--- Supplied text ---

The group’s American depository receipts dropped 5.6 per cent, its biggest decline for two years, to $33.95 in overnight US trading. Stock markets are closed in Tokyo on Friday, a public holiday.

Under the mid-term restructuring plan announced Thursday by chief executive Sir Howard Stringer, Sony is to cut staff numbers by 10,000, or 7 per cent, reduce costs by Y200bn ($1.8bn) and close 11 plants as it aims to restore profitability and ensure a leading place in the digital electronics market.

The group also abandoned its July profit forecast and said it would face an operating loss this year - its first for a decade. It will make a full-year operating loss of Y20bn, instead of a Y30bn profit, and a net loss of Y10bn on sales of Y7,250bn because of additional restructuring charges at its electronics unit.

The restructuring has been seen as critical to reversing Sony's fortunes in its core electronics business. There had been widespread expectation that Sir Howard - the first non-Japanese to head the group - would be able to implement the kind of bold measures previous Sony management had ducked.

Sir Howard underlined Sony's determination to regain the initiative in the cut-throat electronics industry, saying: “We need to focus selectively and aggressively on being the number one consumer electronics and entertainment company on the planet.

“We must be like the Russians defending Moscow against Napoleon, ready to scorch the earth to stay ahead of the invaders. We must be Sony United and fight like the Sony warriors we are.”

However, Sir Howard's first big initiative as chief executive lacked any concrete plans to withdraw from non-core businesses and was criticised by investors for failing to present a convincing scenario for growth.

Investors had been looking for disposals of unprofitable units, such as cathode ray tube TVs, as a necessary step to focus Sony's resources on growth. “It was disappointing,” said Hiroshi Takada at JPMorgan in Tokyo. “They did not provide any answers.”

Mr Takada said management had failed to explain how Sony would achieve long-term growth and what significance there was in keeping both the hardware and software operations.

Although Sony committed itself to attaining profitability by 2007 and a 5 per cent operating profit margin by March 2008, this had also failed to convince, Mr Takada said.

Sir Howard emphasised the need for streamlining the organisation and said measures were being taken to create a simplified and more efficient structure.

As well as job cuts, the plan calls for reducing the number of product models by a fifth and generating Y120bn from the disposal of real estate and non-strategic assets. Sony said it had identified 15 unprofitable product categories for streamlining, but failed to say which and how.

---

▶ Task directions
Reproduce word for word the passage of the Sony restructuring article above, starting with "The group also" and going on through "management had ducked.".

--- Given information ---

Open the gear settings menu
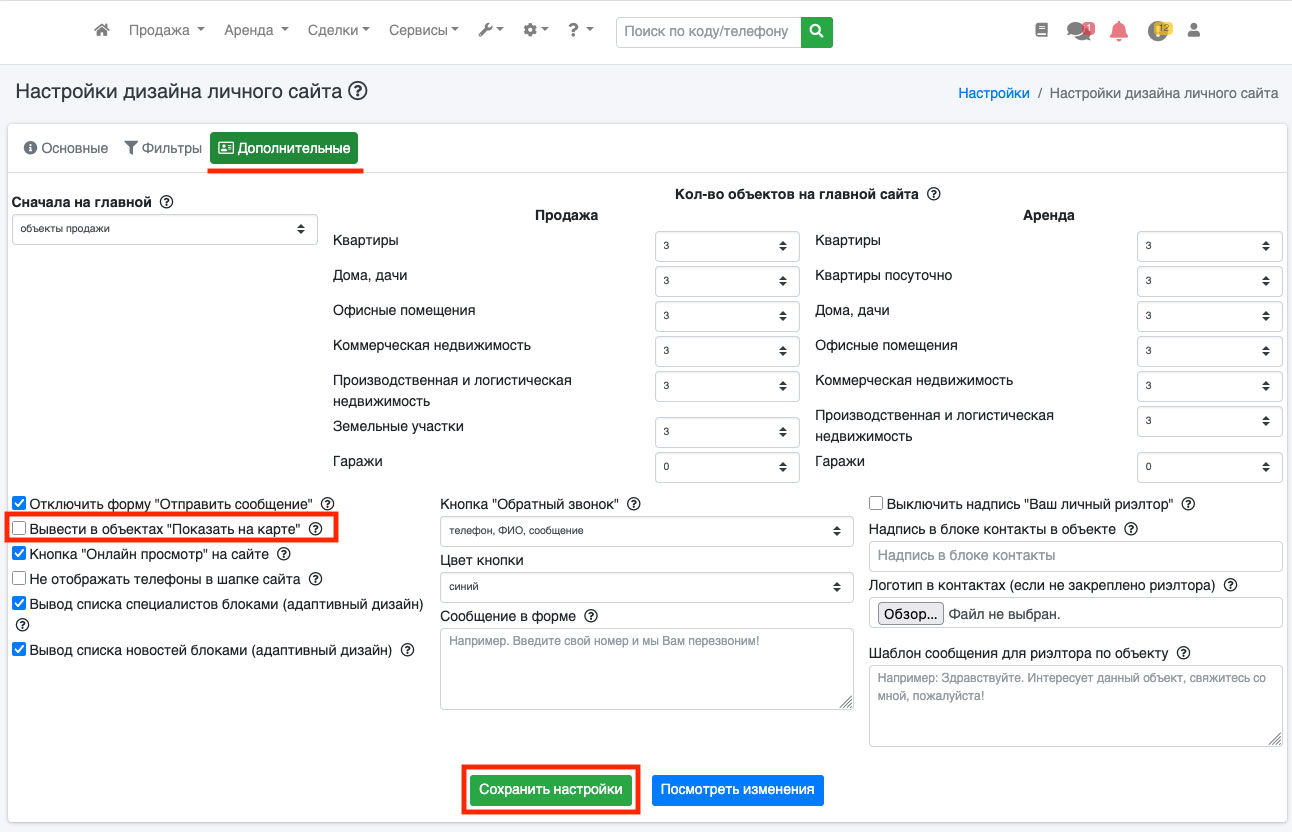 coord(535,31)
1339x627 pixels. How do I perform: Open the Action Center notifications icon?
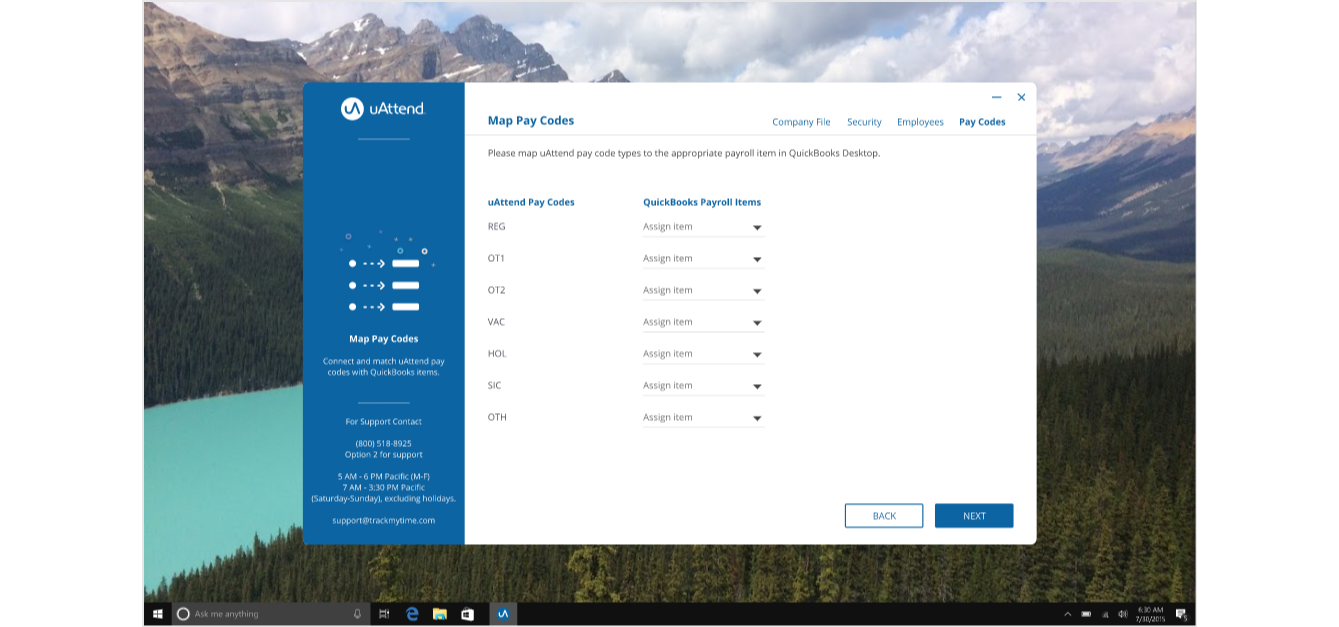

---

▶ Task result
The group also abandoned its July profit forecast and said it would face an operating loss this year - its first for a decade. It will make a full-year operating loss of Y20bn, instead of a Y30bn profit, and a net loss of Y10bn on sales of Y7,250bn because of additional restructuring charges at its electronics unit.

The restructuring has been seen as critical to reversing Sony's fortunes in its core electronics business. There had been widespread expectation that Sir Howard - the first non-Japanese to head the group - would be able to implement the kind of bold measures previous Sony management had ducked.